КВЧ-терапия достаточно широко вошла в медицинскую практику и доказала свою эффективность в лечении широкого ряда заболеваний, оказывая восстанавливающее действие на механизмы развития общепатологических процессов, лежащих в основе заболеваний [7,14,15,16,27,28,29].
На сегодняшний день установлено, что терапевтический эффект ЭМИ КВЧ проявляется в анальгезирующем, противовоспалительном, иммуномодулирующем, антистрессорном действии [11,12,13,14,15,16,17,27,28], а также в стабилизации системы гемостаза, улучшении реологических свойств крови, процесса микроциркуляции [8,18]. Изучен бактерицидный эффект миллиметровых волн. В экспериментах на лабораторных животных показано ускорение процесса регенерации гнойных ран, приживления кожного лоскута, достижения абактериального состояния ран под влиянием ЭМИ терагерцового диапазона. [19,20].
Лечебный эффект и возможность управления клеточным метаболизмом получены на частотах 41 - 240 ГГц и выше в процессе КВЧ-терапии и биомедицинских исследований [30]. В этом диапазоне существует очень частый спектр поглощения основных метаболитов, причем количество спектральных линий на каждые 10 ГГц увеличивается. В спектре одного из активных метаболитов
- оксида азота (NO) в терагерцовом диапазоне от 100 ГГц до 300 ГГц содержится 8 линий поглощения в атмосферном воздухе [30].

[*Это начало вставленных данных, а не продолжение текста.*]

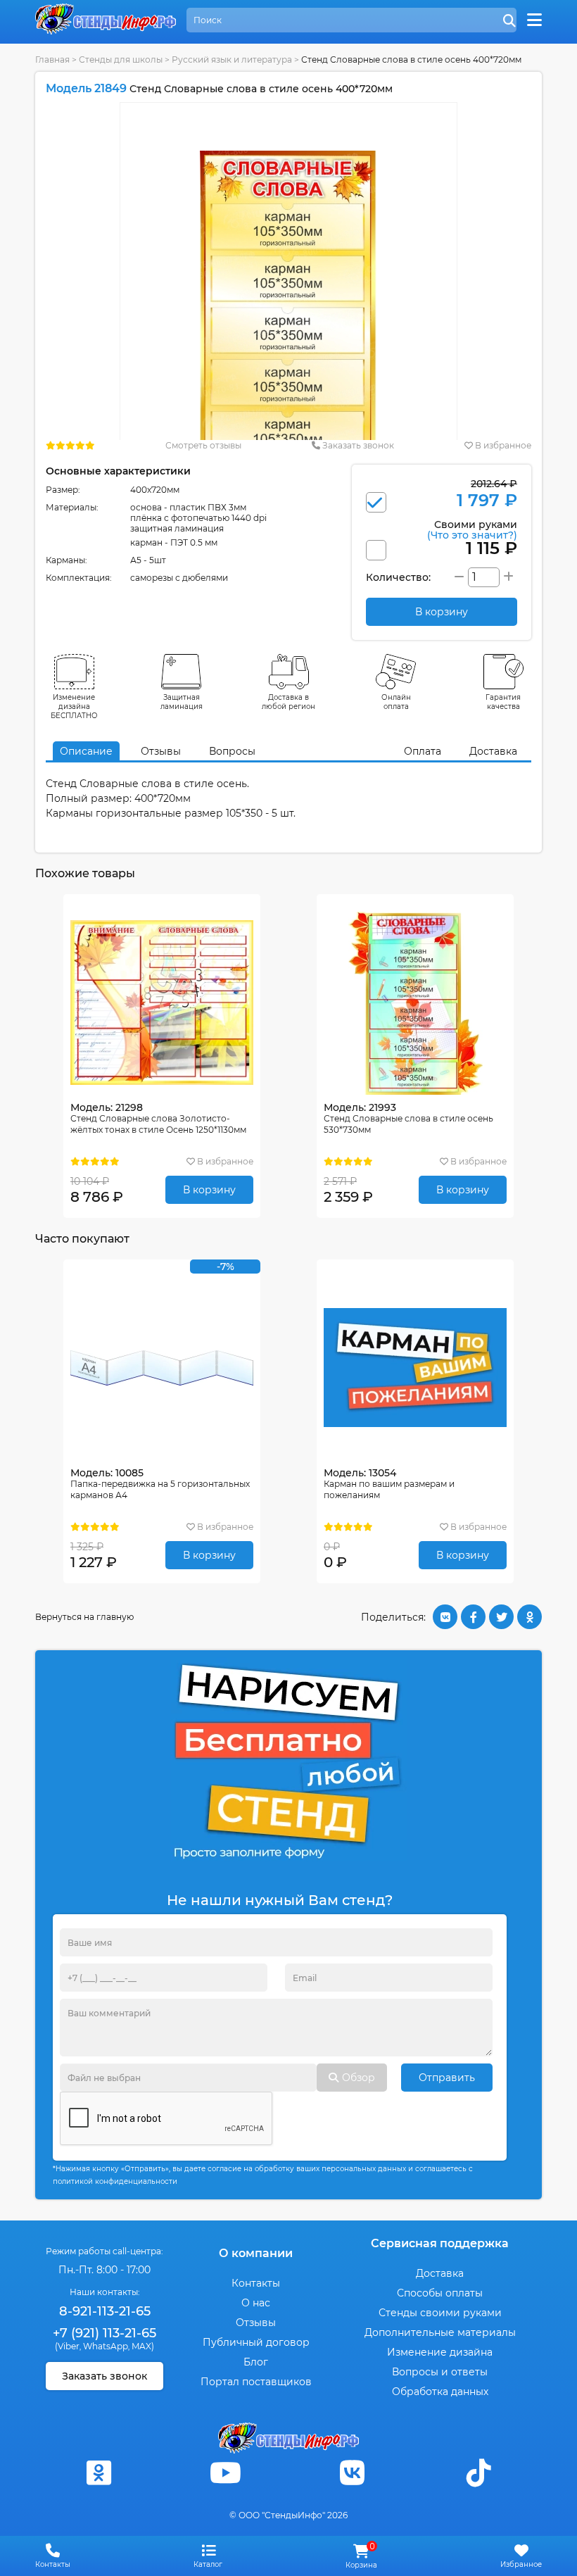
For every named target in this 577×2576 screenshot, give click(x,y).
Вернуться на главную (84, 1616)
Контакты (256, 2283)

Применение электромагнитного излучения (ЭМИ) терагерцового диапазона на частотах молекулярного спектра излучения и поглощения оксида азота является естественным физиологическим регулятором эндогенного оксида азота в живом организме [7,8].
В настоящее время большой интерес вызывает изучение свойств оксида азота (N0) как универсального регулятора физиологических и метаболических процессов в отдельной клетке и организме в целом [9,10,21-26]. Оксид азота, функционируя как сигнальная молекула практически во всех органах и тканях человека и животных, благодаря высокой проникающей способности влияет на внутриклеточные процессы, не взаимодействуя с клеточными рецепторами, поскольку он способен диффундировать сквозь клеточную мембрану и взаимодействовать с мишенями непосредственно внутри клетки.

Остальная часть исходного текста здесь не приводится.